By Kelsey Blackwell
Many of us are familiar with the feeling- you and your cast are putting your everything into a performance. Every bit of energy you have is thrust onto the stage. You’re trying so hard to connect…but the audience would just as well be a field of crickets. Maybe it’s out of respect, maybe it’s out of boredom, or maybe you’re in the unfortunate position of being cast in a terrible show. In any case, the audience is unresponsive, and that lack of feedback makes it impossible to tell if you are accomplishing your goals on the stage.
This is one of the most difficult parts of being an actor. When audiences are dead, it takes much more energy for performers to pull together a lively show. The energy must come soley from the performers. When they throw it out to the audience, it is not received. When energy is not received, it simply dies away. In this case, the people on the stage are doing all of the work. This kind of production is exhausting and imbalanced.
Audiences full of theatre students and professionals, however, are notorious for being exceptionally responsive for plays and musicals. Actors do not have to force their energy. The audience is no longer a place where energy goes to die. Instead, the energy is caught and thrown back and forth between the actors and the audience.
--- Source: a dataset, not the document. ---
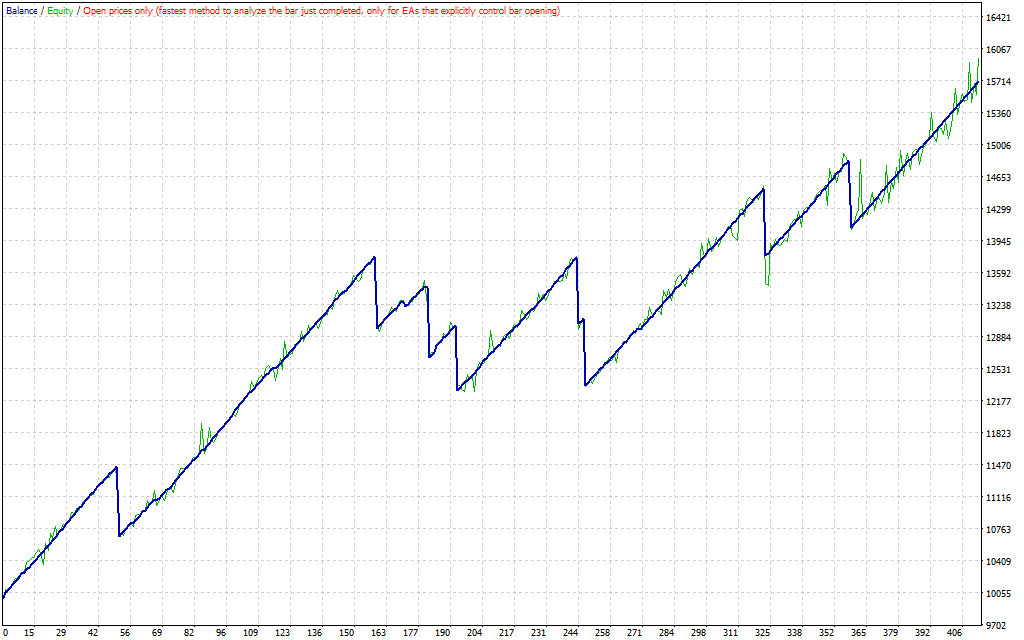Select trade number 204 on the bottom axis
This is the kind of audience that actors cross their fingers for, but it is not necessarily the best audience.
In the case of KCACTF Region 4, audiences were both devotedly responsive and horribly disrespectful. They laughed like hyenas, and gasped like children at every cue. During Amelia Earhart half of the audience clapped wildly while the other half dozed off. During She Stoops to Conquer, the chorus of laughter was constant, but iphones flooded up the house like a light show. During Race: A Play audience members got up in the middle of the show and left.
You would think of all people, theatre folks would not be the ones to show this kind of blatant disregard for performance artists. It’s worse than the field of crickets from theatre lay people, because this audience is aware of all of the work that goes into a show.
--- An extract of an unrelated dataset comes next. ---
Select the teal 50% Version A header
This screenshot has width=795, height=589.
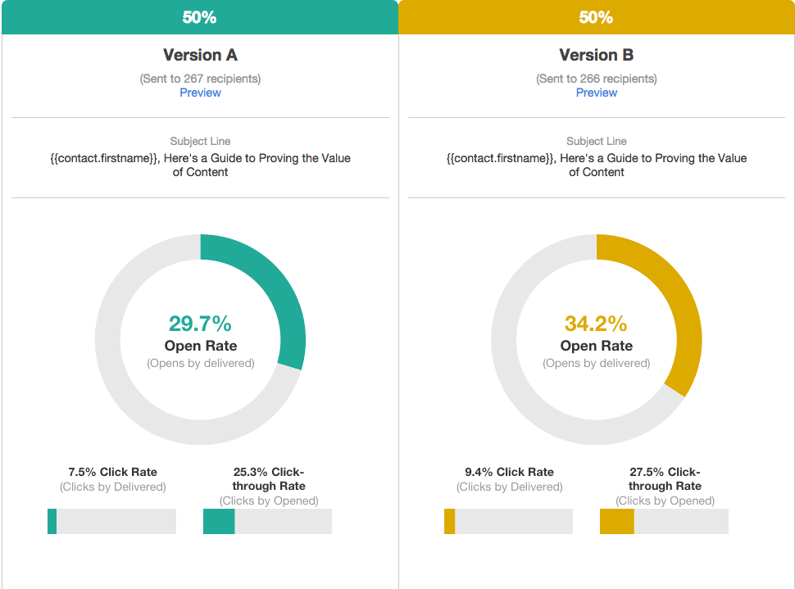199,17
Are Theatre People Really the Best Audience?
The answer is simple:
Theatrical audiences are the best because they understand what it is like to perform the stage. They know how difficult it is to give their all to an unresponsive audience. They respond with claps and laughs in the appropriate places- even when the feedback isn’t necessarily deserved.
Theatrical audiences are the worst, at least in the case of this theatre conference, because they are quick to judge. Those who already have a knowledge of the process seem to decide early on if the show they are watching is worth respecting. As a result, those who enjoy the performance are at stark attention, while others feel they have the clearance to outwardly disrespect it.
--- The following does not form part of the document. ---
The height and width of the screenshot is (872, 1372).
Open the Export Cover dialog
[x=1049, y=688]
The beautiful part about theatre as an art is that anyone can connect to it.
That’s why I say that the absolute best audience would be a hybrid between the theatre people, lay people, and those with good home training. IF you ever find this audience, be aware that you are experiencing a miracle…comparable to finding a unicorn.
Whether your audience is a field crickets, hyenas, or unicorns, remember it is still your job to accept them for who they are and give your best performance every time. It will make you all the better.